В этом аспекте интеллект одержал победу над душою. В мировых городах нет больше внутренней жизни: она заменилась психическими процессами. Идея судьбы преодолена; есть только механические и физиологические зависимости. Случай есть то, что еще не удалось ввести в физическую формулу. Здесь обнаруживается глубокая противоположность трагедии и эксперимента (который Гете так ненавидел и который делал для него столь ненавистной манеру Клейста). Драмы Клейста, Геббеля, Ибсена, Стриндберга и Шоу суть эксперименты над душой, причем под душой здесь понимается паутинообразное Нечто современной психологии, ассоциационный клубок. Золя создал понятие «экспериментальный роман». В нем идет речь о petits faits [15], из суммы которых человек исчисляется. Интеллект, поставленный на место первоначальной и даже гетевской интуиции, преобразовал чувственно подвижную картину жизни по своему образу, то есть превратил ее в механизм. Таково значение проблемы трагического в понимании этих писателей. Трагическое – это нецелесообразное (Роемер). Трагическое – это целесообразное в том случае, когда нет никакой возможности использовать его для себя (Нора).

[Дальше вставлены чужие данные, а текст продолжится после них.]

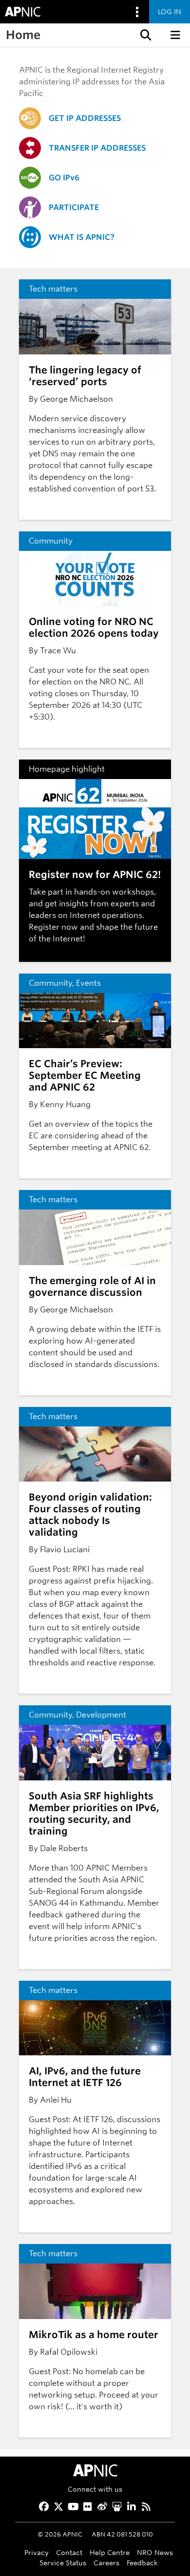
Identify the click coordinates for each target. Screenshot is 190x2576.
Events (88, 983)
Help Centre (110, 2552)
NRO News (155, 2552)
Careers (106, 2562)
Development (101, 1714)
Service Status (62, 2562)
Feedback (142, 2562)
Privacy (36, 2552)
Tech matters (53, 288)
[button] (145, 35)
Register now (53, 927)
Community (51, 541)
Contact (69, 2552)
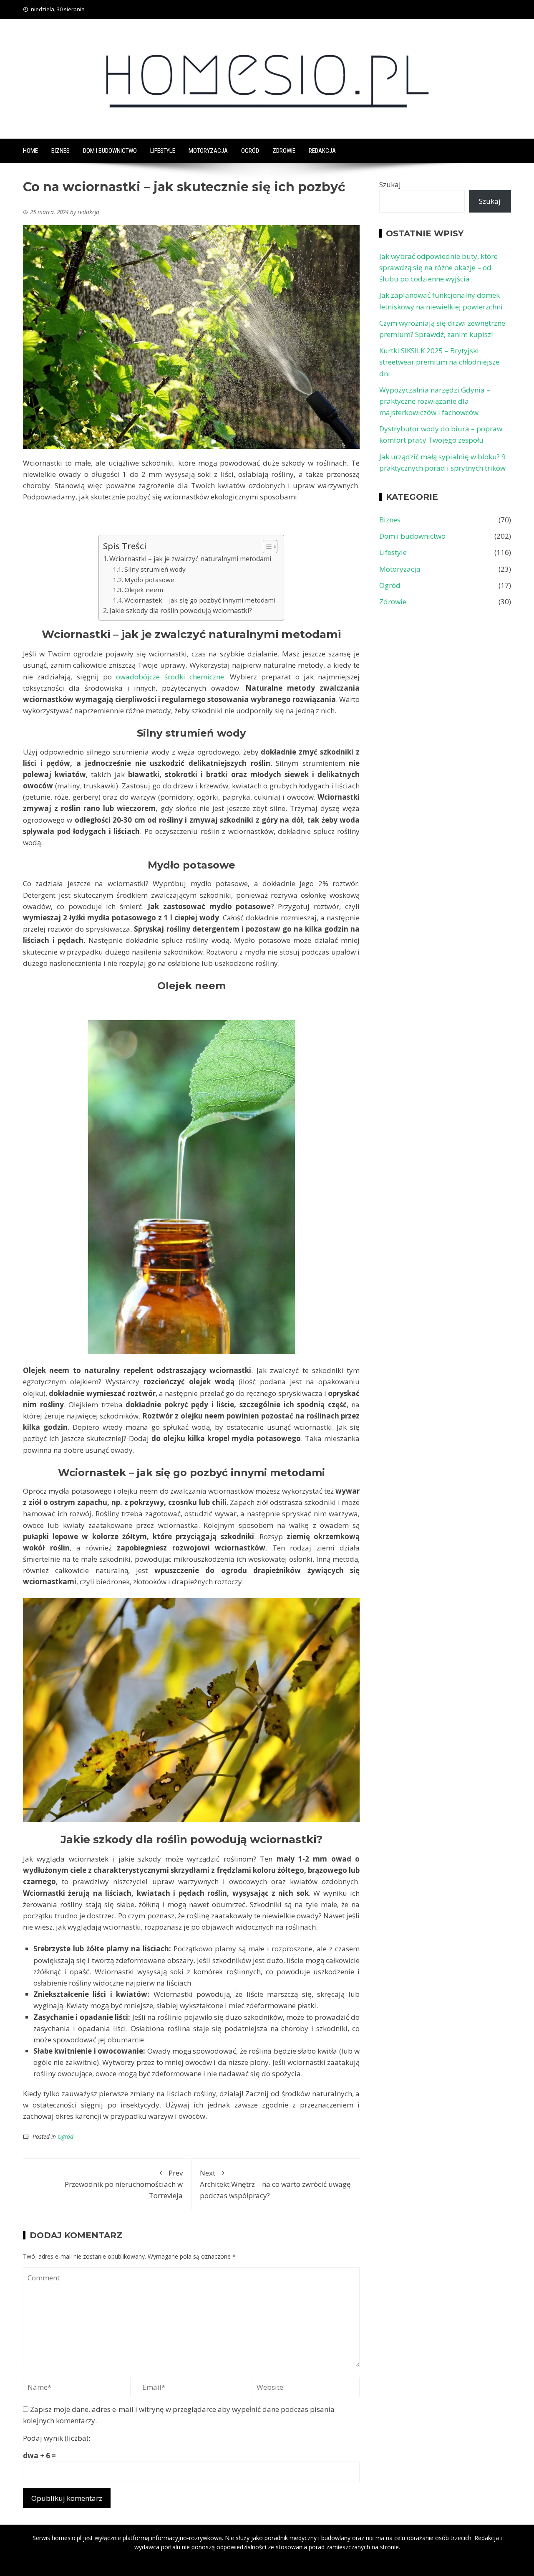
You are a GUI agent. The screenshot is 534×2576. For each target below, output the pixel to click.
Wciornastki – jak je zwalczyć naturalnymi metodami (190, 558)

Идея первородного греха превратилась в теорию наследственности («Привидения»). Идея благодати означает теперь принцип естественного полового подбора. Попытка «разрешить» проблему сочинением драмы – это лабораторная работа. Мы получаем подтверждение той мысли, что математика принадлежит к области механического. Каждая добропорядочная драма в духе Ибсена заканчивается формулою. Попытка понять жизнь при помощи анатомического и физиологического исследования ганглий, мускульных волокон и белковых соединений и биологическая манера и мания трактовки общественных и экономических вопросов суть родные сестры этой «проблемной» причинной поэзии и помешанной на искании таких же поверхностных мотивов истории наших дней. Вместо судьбы – о которой никто из историков не имеет ни малейшего представления – все они без исключения берутся за социальные и половые «вопросы» и занимаются их «трактованием».
Ознакомительная версия.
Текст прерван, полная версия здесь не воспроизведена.